* Goal of the exercise *
Restate verbatim the span of lines below between the line with "Task: Open Paid webinars dollar icon" and the line with "Given: Click the orange badge at bottom left", including those two lines, and only that span.

Data records

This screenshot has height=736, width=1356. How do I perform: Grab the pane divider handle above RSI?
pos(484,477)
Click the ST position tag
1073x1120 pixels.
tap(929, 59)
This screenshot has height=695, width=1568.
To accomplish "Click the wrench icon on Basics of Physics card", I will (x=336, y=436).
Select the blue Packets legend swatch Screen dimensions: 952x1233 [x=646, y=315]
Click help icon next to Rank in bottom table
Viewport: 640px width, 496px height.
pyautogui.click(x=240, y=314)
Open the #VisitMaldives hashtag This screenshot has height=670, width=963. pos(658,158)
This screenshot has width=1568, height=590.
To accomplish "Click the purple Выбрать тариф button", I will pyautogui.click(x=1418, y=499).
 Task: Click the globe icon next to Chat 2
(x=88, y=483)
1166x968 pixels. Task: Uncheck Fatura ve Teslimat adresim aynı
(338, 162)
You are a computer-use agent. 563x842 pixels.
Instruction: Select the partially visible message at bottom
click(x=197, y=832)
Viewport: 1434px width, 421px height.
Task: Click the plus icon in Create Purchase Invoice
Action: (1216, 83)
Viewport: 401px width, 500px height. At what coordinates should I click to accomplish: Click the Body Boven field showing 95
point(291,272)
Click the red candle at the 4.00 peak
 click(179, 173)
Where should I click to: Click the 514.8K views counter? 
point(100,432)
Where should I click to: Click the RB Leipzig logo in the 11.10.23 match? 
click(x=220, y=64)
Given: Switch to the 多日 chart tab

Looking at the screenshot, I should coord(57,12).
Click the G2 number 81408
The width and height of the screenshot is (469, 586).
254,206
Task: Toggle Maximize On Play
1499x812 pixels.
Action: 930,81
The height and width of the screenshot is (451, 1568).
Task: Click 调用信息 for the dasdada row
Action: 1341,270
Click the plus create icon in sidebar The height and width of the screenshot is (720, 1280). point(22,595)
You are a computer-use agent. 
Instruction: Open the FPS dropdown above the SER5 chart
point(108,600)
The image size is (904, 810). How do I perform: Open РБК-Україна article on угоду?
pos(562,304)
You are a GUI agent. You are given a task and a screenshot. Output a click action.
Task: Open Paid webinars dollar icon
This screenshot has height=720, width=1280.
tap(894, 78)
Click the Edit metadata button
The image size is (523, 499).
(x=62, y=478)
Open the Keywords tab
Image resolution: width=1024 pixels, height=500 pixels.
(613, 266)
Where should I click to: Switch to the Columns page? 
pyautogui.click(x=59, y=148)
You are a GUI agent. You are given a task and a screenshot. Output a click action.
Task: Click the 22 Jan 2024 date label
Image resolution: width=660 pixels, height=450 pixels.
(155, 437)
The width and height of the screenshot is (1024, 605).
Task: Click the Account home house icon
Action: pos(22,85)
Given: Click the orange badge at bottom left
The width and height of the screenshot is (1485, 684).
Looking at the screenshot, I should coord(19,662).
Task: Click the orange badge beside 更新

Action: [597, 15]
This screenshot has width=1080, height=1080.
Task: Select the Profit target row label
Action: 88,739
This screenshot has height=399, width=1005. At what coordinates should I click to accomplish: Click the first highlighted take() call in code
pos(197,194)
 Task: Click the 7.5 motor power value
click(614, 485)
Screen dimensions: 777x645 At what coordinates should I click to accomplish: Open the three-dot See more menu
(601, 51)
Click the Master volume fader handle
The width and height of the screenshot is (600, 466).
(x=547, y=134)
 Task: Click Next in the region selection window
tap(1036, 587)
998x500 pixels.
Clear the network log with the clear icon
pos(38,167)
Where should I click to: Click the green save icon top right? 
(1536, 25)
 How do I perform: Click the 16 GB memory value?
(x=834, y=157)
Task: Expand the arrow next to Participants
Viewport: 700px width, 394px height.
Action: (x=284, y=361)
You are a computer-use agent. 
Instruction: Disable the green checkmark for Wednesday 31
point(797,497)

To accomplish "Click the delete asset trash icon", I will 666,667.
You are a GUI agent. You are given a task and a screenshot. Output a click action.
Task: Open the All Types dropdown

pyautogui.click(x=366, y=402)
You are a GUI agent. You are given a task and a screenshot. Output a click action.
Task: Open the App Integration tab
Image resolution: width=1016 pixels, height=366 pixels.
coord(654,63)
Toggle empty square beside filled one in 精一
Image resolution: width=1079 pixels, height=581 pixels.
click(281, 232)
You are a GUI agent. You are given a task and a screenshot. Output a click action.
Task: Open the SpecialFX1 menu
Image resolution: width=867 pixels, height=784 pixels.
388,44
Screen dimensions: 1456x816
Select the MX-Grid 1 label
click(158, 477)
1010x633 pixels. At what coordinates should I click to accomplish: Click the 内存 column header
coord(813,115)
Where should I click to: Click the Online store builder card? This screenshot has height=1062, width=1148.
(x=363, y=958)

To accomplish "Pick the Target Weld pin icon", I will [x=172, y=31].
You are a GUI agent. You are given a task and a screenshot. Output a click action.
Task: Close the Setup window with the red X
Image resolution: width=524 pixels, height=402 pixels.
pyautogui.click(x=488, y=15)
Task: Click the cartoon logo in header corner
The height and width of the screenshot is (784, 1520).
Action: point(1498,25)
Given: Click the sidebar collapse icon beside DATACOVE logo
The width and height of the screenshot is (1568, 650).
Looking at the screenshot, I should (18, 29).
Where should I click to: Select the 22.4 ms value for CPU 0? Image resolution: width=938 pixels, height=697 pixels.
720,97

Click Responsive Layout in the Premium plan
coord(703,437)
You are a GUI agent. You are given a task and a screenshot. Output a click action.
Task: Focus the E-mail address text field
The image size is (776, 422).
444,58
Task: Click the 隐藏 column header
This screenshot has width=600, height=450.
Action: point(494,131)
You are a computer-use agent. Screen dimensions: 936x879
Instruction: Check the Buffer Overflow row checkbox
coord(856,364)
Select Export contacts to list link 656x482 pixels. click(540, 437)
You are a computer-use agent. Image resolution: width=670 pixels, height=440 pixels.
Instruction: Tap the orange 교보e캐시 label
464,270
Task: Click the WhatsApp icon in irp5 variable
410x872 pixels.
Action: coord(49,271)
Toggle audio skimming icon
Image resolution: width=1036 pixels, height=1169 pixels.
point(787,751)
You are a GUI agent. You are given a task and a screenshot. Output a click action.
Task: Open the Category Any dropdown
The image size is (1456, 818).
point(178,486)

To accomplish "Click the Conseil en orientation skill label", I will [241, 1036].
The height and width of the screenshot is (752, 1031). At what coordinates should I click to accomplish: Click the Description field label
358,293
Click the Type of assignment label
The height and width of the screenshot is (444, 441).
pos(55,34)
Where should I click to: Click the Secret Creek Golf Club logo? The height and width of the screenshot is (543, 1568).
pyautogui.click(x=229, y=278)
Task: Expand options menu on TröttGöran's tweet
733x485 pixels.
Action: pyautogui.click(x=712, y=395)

* Response to this task *
Task: Open Paid webinars dollar icon
This screenshot has height=720, width=1280.
tap(894, 78)
Click the Edit metadata button
The image size is (523, 499).
(x=62, y=478)
Open the Keywords tab
Image resolution: width=1024 pixels, height=500 pixels.
(613, 266)
Where should I click to: Switch to the Columns page? 
pyautogui.click(x=59, y=148)
You are a GUI agent. You are given a task and a screenshot. Output a click action.
Task: Click the 22 Jan 2024 date label
Image resolution: width=660 pixels, height=450 pixels.
(155, 437)
The width and height of the screenshot is (1024, 605).
Task: Click the Account home house icon
Action: pos(22,85)
Given: Click the orange badge at bottom left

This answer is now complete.